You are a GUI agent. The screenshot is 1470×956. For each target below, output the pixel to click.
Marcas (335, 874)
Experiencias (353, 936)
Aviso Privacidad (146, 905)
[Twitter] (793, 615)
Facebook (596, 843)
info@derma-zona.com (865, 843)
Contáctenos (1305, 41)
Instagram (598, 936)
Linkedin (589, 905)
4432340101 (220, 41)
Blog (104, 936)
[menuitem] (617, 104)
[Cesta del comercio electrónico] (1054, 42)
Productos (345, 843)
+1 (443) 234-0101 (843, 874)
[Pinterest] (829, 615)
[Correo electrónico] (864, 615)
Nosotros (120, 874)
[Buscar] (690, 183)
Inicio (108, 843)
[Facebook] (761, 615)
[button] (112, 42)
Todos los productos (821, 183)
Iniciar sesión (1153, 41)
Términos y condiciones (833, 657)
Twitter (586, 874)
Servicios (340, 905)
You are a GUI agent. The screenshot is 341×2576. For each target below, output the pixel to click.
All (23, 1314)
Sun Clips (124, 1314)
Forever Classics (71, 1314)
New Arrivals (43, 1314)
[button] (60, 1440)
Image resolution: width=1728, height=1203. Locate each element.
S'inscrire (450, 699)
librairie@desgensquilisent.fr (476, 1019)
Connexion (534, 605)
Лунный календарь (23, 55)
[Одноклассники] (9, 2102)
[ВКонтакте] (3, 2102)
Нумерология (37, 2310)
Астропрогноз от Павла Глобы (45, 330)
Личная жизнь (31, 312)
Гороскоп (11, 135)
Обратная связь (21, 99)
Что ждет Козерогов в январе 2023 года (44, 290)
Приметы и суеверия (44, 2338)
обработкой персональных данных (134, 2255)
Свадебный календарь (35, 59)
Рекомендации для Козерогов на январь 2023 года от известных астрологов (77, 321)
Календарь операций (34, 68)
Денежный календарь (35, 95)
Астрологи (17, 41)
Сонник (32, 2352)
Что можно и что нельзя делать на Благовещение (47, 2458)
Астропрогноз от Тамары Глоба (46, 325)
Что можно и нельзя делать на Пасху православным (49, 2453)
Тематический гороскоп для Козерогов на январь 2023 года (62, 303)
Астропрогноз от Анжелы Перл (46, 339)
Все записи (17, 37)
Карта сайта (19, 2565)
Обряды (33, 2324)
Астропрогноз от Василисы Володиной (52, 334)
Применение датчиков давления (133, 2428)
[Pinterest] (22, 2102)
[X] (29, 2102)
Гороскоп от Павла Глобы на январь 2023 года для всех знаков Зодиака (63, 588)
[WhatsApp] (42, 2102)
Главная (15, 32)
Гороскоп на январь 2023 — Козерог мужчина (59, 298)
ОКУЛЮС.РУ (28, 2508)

★ ★ ★ ★ ★

| What to do |
All of the records should be transcribed exactly, with nothing left out.

| Exercise solution |
You are a GUI agent. The screenshot is 1470×956. For each target below, output the pixel to click.
Marcas (335, 874)
Experiencias (353, 936)
Aviso Privacidad (146, 905)
[Twitter] (793, 615)
Facebook (596, 843)
info@derma-zona.com (865, 843)
Contáctenos (1305, 41)
Instagram (598, 936)
Linkedin (589, 905)
4432340101 (220, 41)
Blog (104, 936)
[menuitem] (617, 104)
[Cesta del comercio electrónico] (1054, 42)
Productos (345, 843)
+1 (443) 234-0101 (843, 874)
[Pinterest] (829, 615)
[Correo electrónico] (864, 615)
Nosotros (120, 874)
[Buscar] (690, 183)
Inicio (108, 843)
[Facebook] (761, 615)
[button] (112, 42)
Todos los productos (821, 183)
Iniciar sesión (1153, 41)
Términos y condiciones (833, 657)
Twitter (586, 874)
Servicios (340, 905)
You are a GUI agent. The screenshot is 341×2576. For each target below, output the pixel to click.
All (23, 1314)
Sun Clips (124, 1314)
Forever Classics (71, 1314)
New Arrivals (43, 1314)
[button] (60, 1440)
Image resolution: width=1728, height=1203. Locate each element.
S'inscrire (450, 699)
librairie@desgensquilisent.fr (476, 1019)
Connexion (534, 605)
Лунный календарь (23, 55)
[Одноклассники] (9, 2102)
[ВКонтакте] (3, 2102)
Нумерология (37, 2310)
Астропрогноз от Павла Глобы (45, 330)
Личная жизнь (31, 312)
Гороскоп (11, 135)
Обратная связь (21, 99)
Что ждет Козерогов в январе 2023 года (44, 290)
Приметы и суеверия (44, 2338)
обработкой персональных данных (134, 2255)
Свадебный календарь (35, 59)
Рекомендации для Козерогов на январь 2023 года от известных астрологов (77, 321)
Календарь операций (34, 68)
Денежный календарь (35, 95)
Астрологи (17, 41)
Сонник (32, 2352)
Что можно и что нельзя делать на Благовещение (47, 2458)
Астропрогноз от Тамары Глоба (46, 325)
Что можно и нельзя делать на Пасху православным (49, 2453)
Тематический гороскоп для Козерогов на январь 2023 года (62, 303)
Астропрогноз от Анжелы Перл (46, 339)
Все записи (17, 37)
Карта сайта (19, 2565)
Обряды (33, 2324)
Астропрогноз от Василисы Володиной (52, 334)
Применение датчиков давления (133, 2428)
[Pinterest] (22, 2102)
[X] (29, 2102)
Гороскоп от Павла Глобы на январь 2023 года для всех знаков Зодиака (63, 588)
[WhatsApp] (42, 2102)
Главная (15, 32)
Гороскоп на январь 2023 — Козерог мужчина (59, 298)
ОКУЛЮС.РУ (28, 2508)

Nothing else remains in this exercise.